I numeri del territorio

Si stima che il settore, in tutto il Piemonte, conti 220 aziende, in crescita del 5,7% rispetto all’anno prima. Il fatturato, nel 2025, è stato di 140 milioni (in tutta Italia si arriva a superare i 2,3 miliardi).

“Danni da concorrenza sleale”

“Il 67,3% delle imprese del nostro terziario ritiene di essere danneggiato da concorrenza sleale e abusivismo - dice Vincenzo Nasi, presidente di Epat Torino -. Ristorazione, intrattenimento, catering e banqueting sono tra i più esposti”. “C’è anche un tema di sicurezza per i lavoratori e per chi presta servizio in questi eventi”, aggiunge. “Ma gli stessi imprenditori sentono la vicinanza di forze dell’ordine e le associazioni di categoria”. “Qui a Torino il tema è sentito - prosegue -: si fa quel che si può, ma con le risorse a disposizione. Il fenomeno non è facilmente contrastabile, ma il sommerso va combattuto. Abbiamo ancora in mente cosa sia successo a Crans Montana questo capodanno: un bar utilizzato come discoteca, ecco perché è importante investire in sicurezza”.

“I clienti vengono spesso illusi e attirati dal costo, ma un costo giusto dà anche la garanzia sulla sicurezza. Ogni weekend a Torino ci saranno circa 30 eventi abusivi”.

Effetto turismo

“Questi settori stanno evolvendo e stanno aumentando anche a Torino e provincia, pure in funzione turistica. Più sono di qualità, più appaiono belli i luoghi che li ospitano - aggiunge Maria Luisa Coppa, presidente di Ascom -. Sulla legalità stiamo facendo grande opera di sensibilizzazione”.

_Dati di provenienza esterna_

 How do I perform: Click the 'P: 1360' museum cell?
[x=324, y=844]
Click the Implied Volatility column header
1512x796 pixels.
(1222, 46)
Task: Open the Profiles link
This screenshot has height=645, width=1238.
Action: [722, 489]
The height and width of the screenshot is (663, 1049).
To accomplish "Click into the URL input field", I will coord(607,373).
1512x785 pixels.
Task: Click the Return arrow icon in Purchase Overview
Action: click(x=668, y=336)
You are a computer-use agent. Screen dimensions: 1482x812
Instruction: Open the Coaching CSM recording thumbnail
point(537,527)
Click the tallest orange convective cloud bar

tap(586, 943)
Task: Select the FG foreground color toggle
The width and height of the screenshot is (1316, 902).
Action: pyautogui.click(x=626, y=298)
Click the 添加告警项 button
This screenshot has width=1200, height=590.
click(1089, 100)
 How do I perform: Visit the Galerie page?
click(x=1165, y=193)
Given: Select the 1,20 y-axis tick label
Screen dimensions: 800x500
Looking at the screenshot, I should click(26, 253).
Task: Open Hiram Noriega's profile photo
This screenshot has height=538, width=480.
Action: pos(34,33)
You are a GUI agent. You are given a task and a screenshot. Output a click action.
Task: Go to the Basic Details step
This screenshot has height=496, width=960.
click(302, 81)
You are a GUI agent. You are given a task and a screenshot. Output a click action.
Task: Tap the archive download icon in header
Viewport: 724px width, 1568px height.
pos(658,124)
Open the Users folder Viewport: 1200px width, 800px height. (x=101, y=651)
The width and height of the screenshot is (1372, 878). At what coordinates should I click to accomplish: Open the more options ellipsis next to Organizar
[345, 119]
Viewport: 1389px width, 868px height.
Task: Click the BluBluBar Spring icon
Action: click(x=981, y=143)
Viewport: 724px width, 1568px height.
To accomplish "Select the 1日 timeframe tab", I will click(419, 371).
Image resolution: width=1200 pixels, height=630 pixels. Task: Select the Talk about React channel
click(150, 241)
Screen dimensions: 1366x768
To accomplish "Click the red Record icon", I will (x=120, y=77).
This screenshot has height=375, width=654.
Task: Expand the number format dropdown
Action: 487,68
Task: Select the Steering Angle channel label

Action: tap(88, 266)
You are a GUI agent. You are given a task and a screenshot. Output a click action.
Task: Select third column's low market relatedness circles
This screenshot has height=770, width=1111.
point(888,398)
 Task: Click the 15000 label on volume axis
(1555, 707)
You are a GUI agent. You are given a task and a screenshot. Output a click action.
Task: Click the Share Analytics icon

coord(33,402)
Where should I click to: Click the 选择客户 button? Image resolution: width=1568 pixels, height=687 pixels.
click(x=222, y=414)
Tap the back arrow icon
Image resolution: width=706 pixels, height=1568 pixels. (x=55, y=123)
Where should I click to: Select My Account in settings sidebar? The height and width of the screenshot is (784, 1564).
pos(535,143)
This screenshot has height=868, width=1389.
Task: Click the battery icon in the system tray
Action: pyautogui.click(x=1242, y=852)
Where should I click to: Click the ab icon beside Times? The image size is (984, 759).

Da qui la volontà, a livello nazionale, di diffondere le linee guida di un manifesto che possa valere per tutto il settore. “Il settore è cresciuto dell’8% in un anno - dice Paolo Capurro, il presidente nazionale di Anbc-Fipe-, ma nonostante la sua importanza, fino al 2018 non esisteva una sua rappresentanza. Bisogna far competere tutti ad armi pari, garantendo le tutele del cliente”. “Oggi a Torino siamo alla settima tappa: qui si coniugano tradizione e grandi eventi. Ma trasparenza e qualità non sono elementi accessori”.

Legalità, ma pure formazione

“La legalità - dice il questore di Torino, Massimo Gambino - è un elemento essenziale nella ristorazione, così come in tutto il mondo dell’intrattenimento”. “In questo anche la scuola ha un ruolo - aggiunge - con la formazione dei ragazzi che andranno a fare questo mestiere”.